How does DMARC work?

DMARC builds on two key authentication technologies, Sender Policy Framework (SPF) and DomainKeys Identified Mail (DKIM) and helps to significantly improve their ability to prevent domain spoofing. SPF verifies that a sender’s IP address is authorized to send emails on behalf of a particular domain and DKIM ensures integrity of email content by providing a verifiable digital signature.  

DMARC adds to this by allowing domain owners to publish policies that set expectations for how SPF and DKIM verification checks relate to email addresses presented to users and whose authenticity the receiving mail server is looking to establish.  

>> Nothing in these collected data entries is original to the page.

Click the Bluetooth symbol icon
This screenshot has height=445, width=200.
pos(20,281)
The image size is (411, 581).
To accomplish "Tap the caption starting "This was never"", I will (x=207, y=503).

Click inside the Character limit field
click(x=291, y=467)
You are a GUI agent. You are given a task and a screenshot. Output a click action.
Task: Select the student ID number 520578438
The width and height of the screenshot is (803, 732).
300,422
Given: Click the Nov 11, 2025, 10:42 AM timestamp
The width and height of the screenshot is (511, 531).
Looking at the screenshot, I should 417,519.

These policies work in tandem to help authenticate email senders by verifying the emails are from the domain they say they are, working to prevent domain spoofing attacks. Key benefits of DMARC include:

  1. Phishing protection DMARC protects against direct domain spoofing in which a threat actor impersonates a legitimate domain, a common phishing technique threat actors use to trick employees to obtain sensitive information such as privileged credentials, bank information, etc.  
  2. Improving brand reputation: As DMARC helps to prevent impersonation of domains, it stands to maintain and increase an organization’s brand reputation. Additionally, as organizational reputation improves, so will the deliverability of emails.
  3. Increased visibility: DMARC provides enhanced visibility into email communication channels, including reports of all emails sent on behalf of your domain. This allows security teams to identify shadow-IT and any unauthorized parties using their domain.

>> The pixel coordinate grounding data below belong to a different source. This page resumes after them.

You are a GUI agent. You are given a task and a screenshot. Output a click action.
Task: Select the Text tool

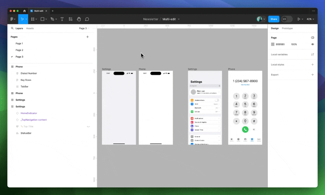point(62,19)
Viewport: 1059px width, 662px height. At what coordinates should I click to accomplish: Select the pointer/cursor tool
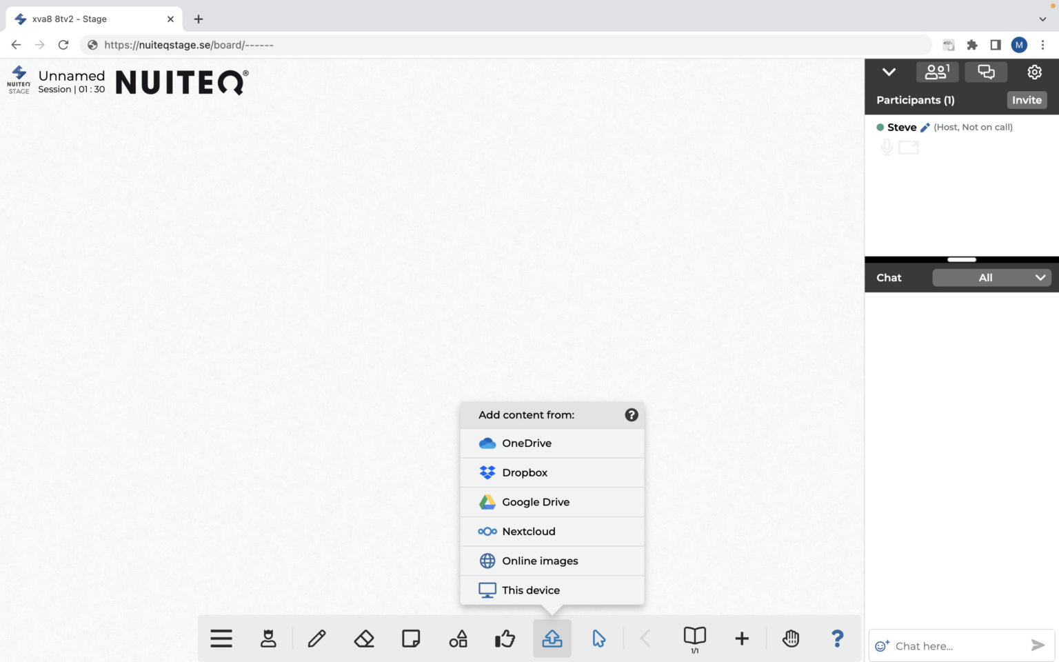coord(598,638)
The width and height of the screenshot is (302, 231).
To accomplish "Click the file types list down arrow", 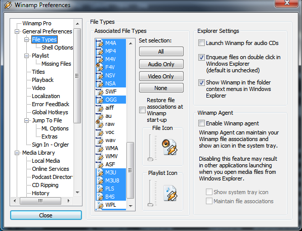I will pyautogui.click(x=131, y=206).
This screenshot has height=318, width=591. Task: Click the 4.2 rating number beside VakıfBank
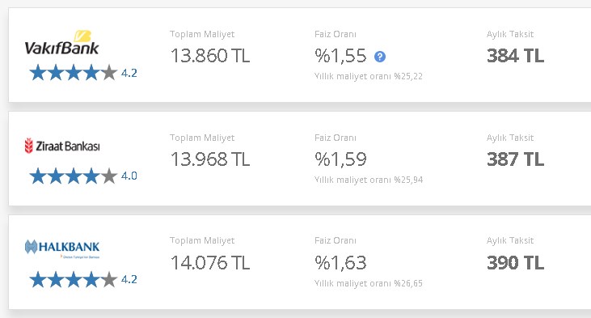129,73
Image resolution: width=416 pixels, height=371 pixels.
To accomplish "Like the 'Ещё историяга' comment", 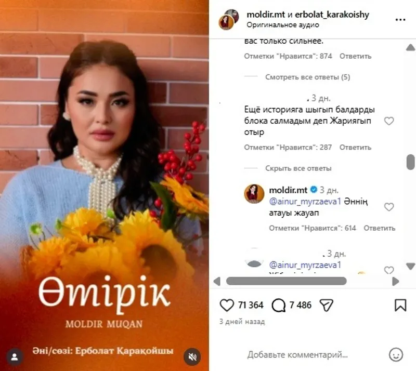I will click(x=389, y=121).
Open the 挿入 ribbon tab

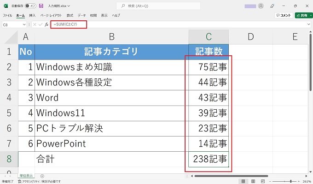(x=32, y=15)
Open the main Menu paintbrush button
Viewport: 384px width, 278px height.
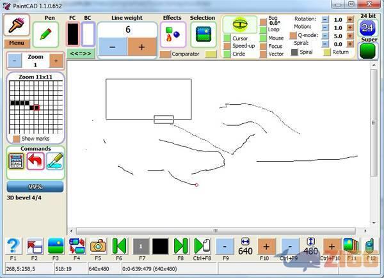pos(17,26)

Understanding DMARC’s Limitations

DMARC is often positioned as a way for organizations to ‘solve’ their email security problems, however, 65% of the phishing emails observed by Darktrace successfully passed DMARC verification, indicating that a significant number of threat actors are capable of manipulating email security and authentication systems in their exploits. While DMARC is a valuable tool in the fight against email-based attacks, the evolving threat landscape demands a closer look at its limitations.  

As threat actors continue to innovate, improving their stealth and evasion tactics, the number of attacks with valid DMARC authentication will only continue to increase in volume and sophistication. These can include:

  1. Phishing attacks that leverage non-spoofed domains: DMARC allows an organization to protect the domains that they own, preventing threat actors from being able to send phishing emails from their domains. However, threat actors will often create and use ‘look-a-like’ domains that closely resemble an organization’s domain to dupe users. 3% of the phishing emails identified by Darktrace utilized newly created domains, demonstrating shifting tactics.  
  2. Email Account Takeovers: If a threat actor gains access to a user’s email account through other social engineering means such as credential stuffing, they can then send phishing emails from the legitimate domain to pursue further attacks. Even though these emails are malicious, DMARC would not identify them as such because they are coming from an authorized domain or sender.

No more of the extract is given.